The Tour could further parry claims by referring to industry data. The Tour would describe the global marketplace for elite golfers as competitive, with affiliated tours already being held across the globe. Both golfers and fans, the Tour could insist, enjoy choice irrespective of LIV. The Tour might also warn that LIV could fragment the golf industry, eroding the Tour’s long-standing order—which golf fans value—and putting individual PGA tournaments at risk of being canceled.

As to deflecting claims by LIV, the Tour could point out that nothing stops a player from quitting the Tour and signing with LIV, and stress that a sports league denying its players from playing in a rival league is hardly unusual. It is a common practice that courts have found lawful. Nearly 50 years ago, the U.S. Tennis Association defeated an antitrust lawsuit after it denied players the opportunity to play in a rival league. The court ruled the ban enhanced rather than impaired competition by promoting an orderly schedule of tournaments—a point the Tour could make.

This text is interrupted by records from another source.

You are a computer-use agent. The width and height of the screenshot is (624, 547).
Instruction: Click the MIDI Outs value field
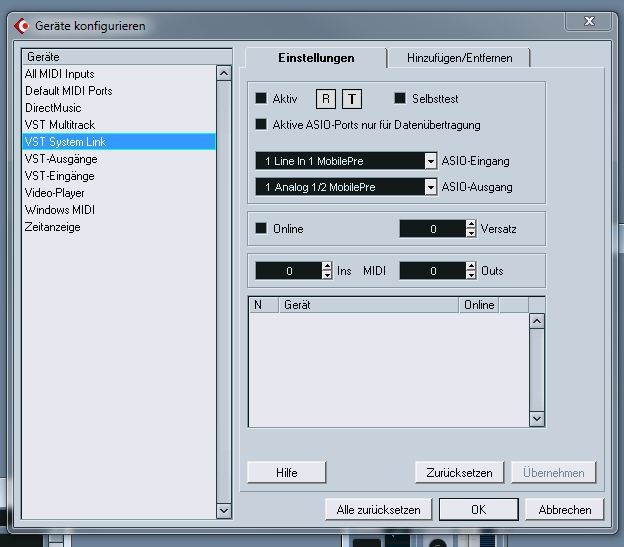coord(432,271)
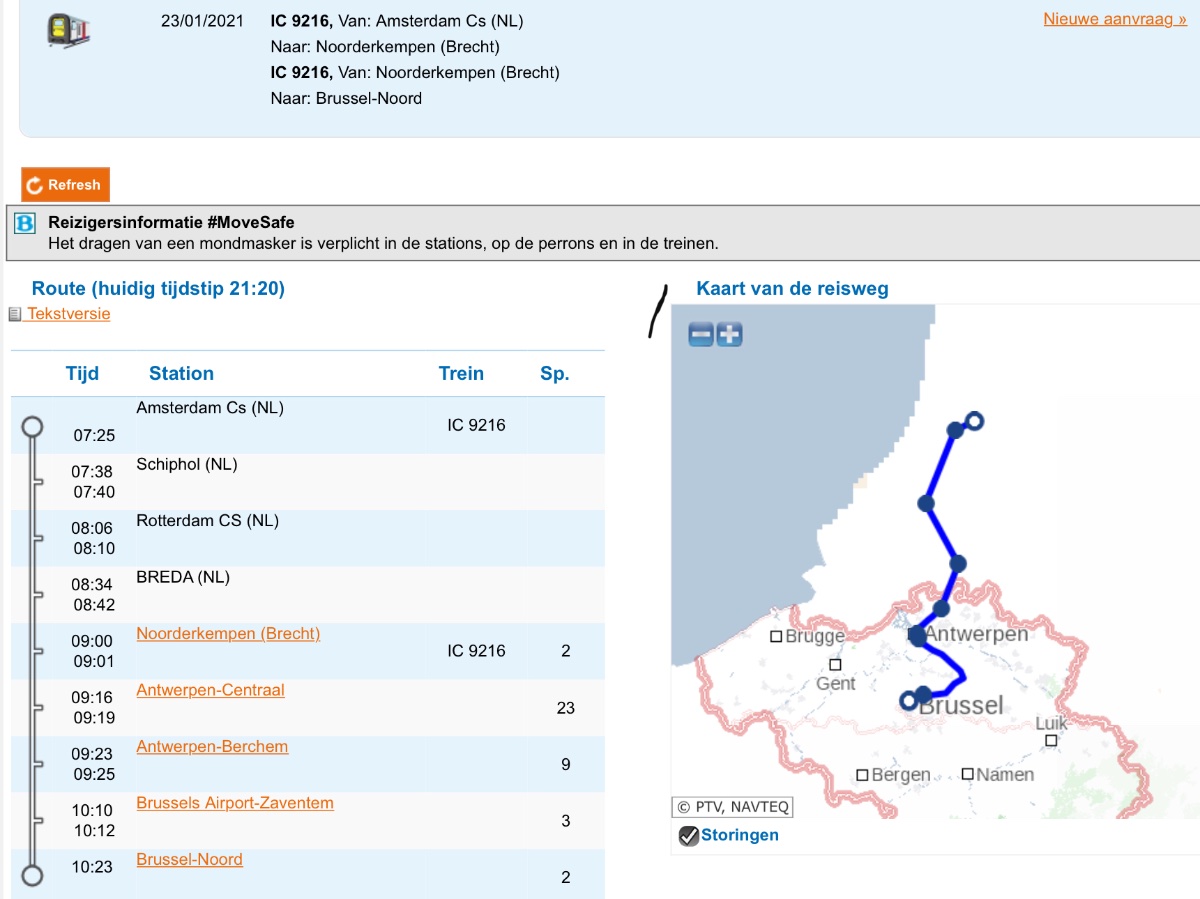Open Noorderkempen (Brecht) station link
Screen dimensions: 1200x899
(x=228, y=634)
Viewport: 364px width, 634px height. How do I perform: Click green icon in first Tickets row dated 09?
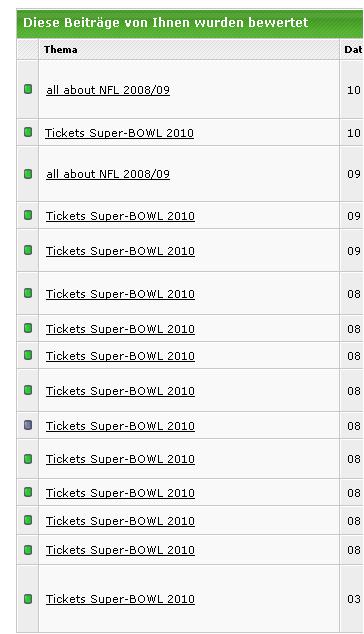[x=28, y=215]
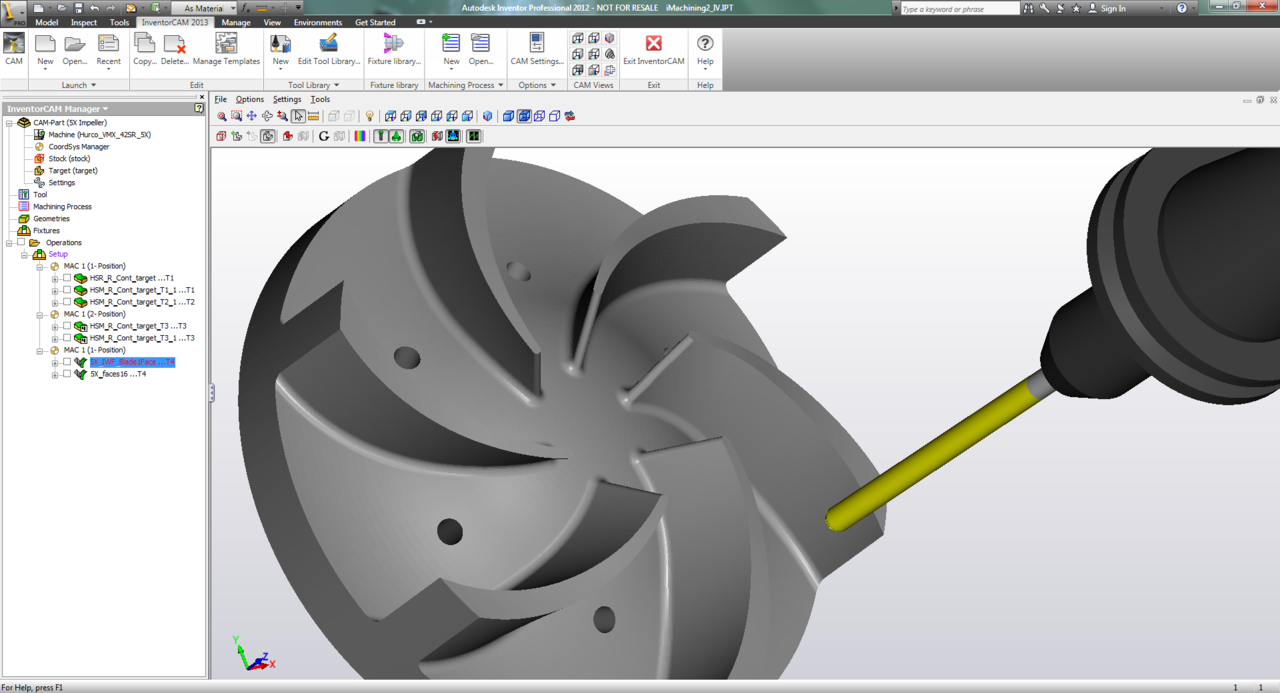This screenshot has width=1280, height=693.
Task: Open the Settings menu in simulation window
Action: click(x=287, y=99)
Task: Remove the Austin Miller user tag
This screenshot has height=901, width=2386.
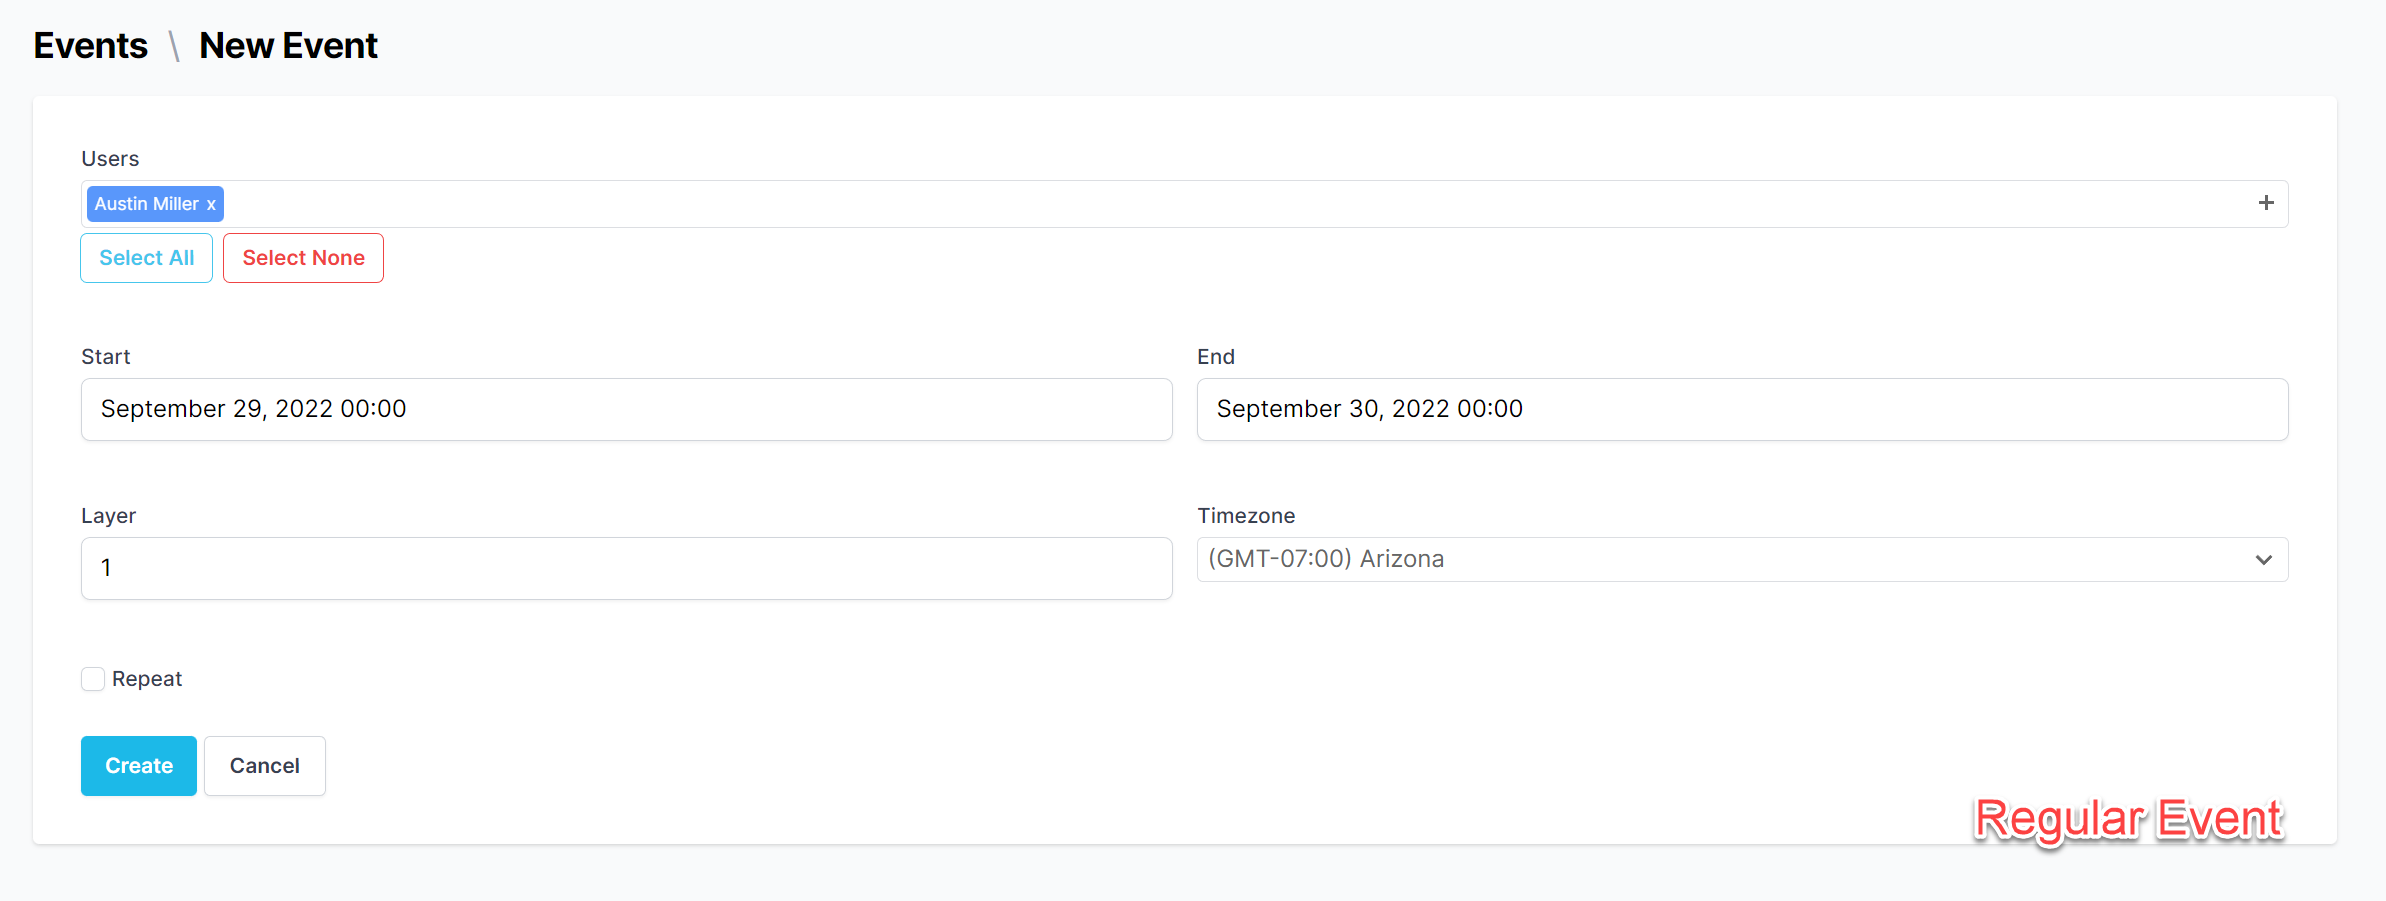Action: pyautogui.click(x=211, y=204)
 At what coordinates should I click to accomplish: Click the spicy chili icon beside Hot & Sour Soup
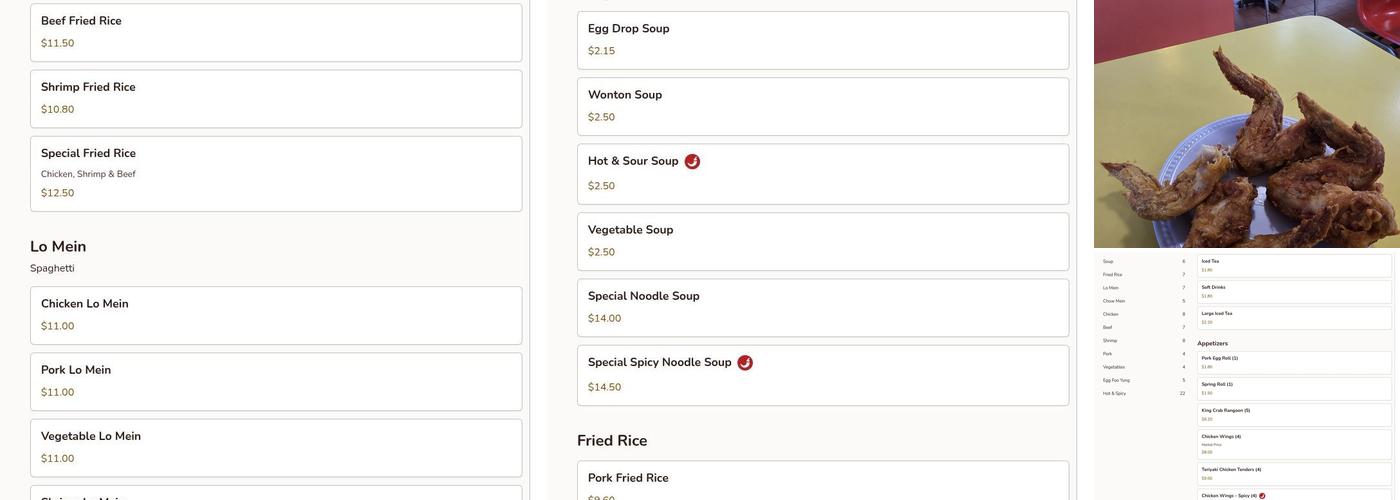point(692,162)
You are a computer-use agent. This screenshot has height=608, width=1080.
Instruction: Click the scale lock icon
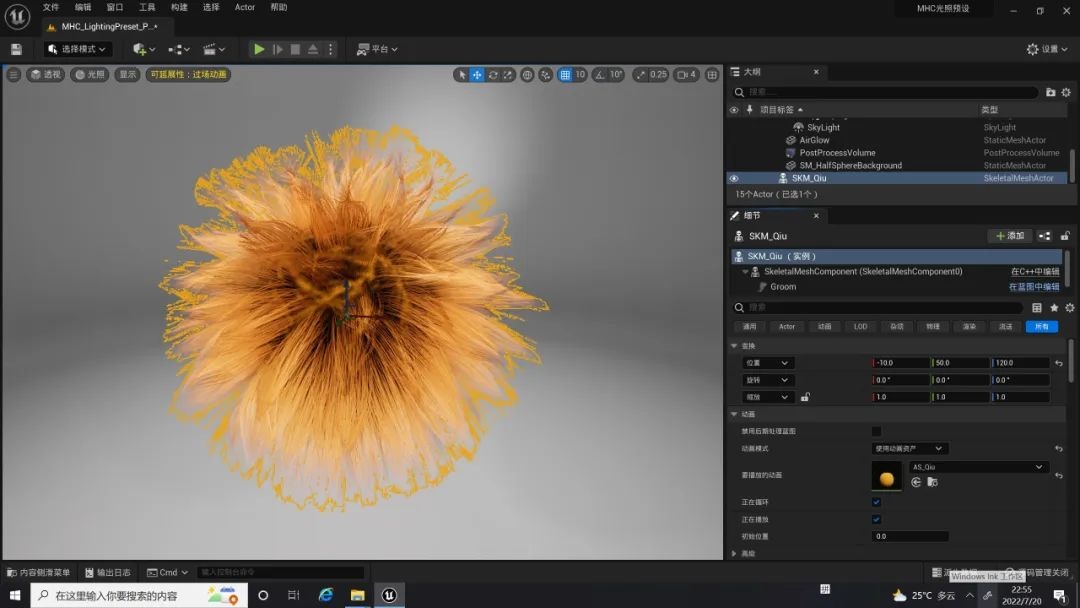click(x=805, y=397)
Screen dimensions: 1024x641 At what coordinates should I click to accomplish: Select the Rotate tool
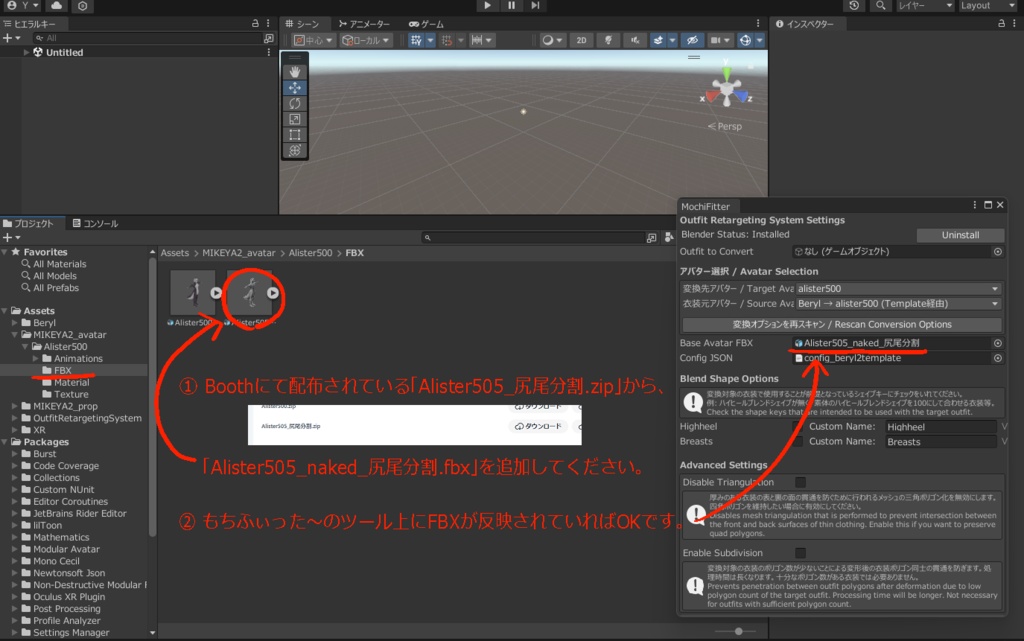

Lastly, while Norman portrays the Tour as anti-competitive, he has acknowledged in recent interviews that LIV could also minimize opportunities for players and consumers. Although he’s defined 2022 and 2023 as “baiter” years to draw players into the LIV fold (meaning players can play sporadically if they choose), he’s implied that in 2024 they’ll have to sign a contract obligating them to the entire LIV schedule.

Likewise, the LIV format envisions permanent teams that will in part be owned by the players and potentially feature 18 or more events a year. Presumably LIV would allow its players to appear on other tours during its off weeks, but PGA Tour attorneys could insist this format undercut LIV’s central thesis, since LIV’s plans would eventually lock players in for a significant number of weeks per year.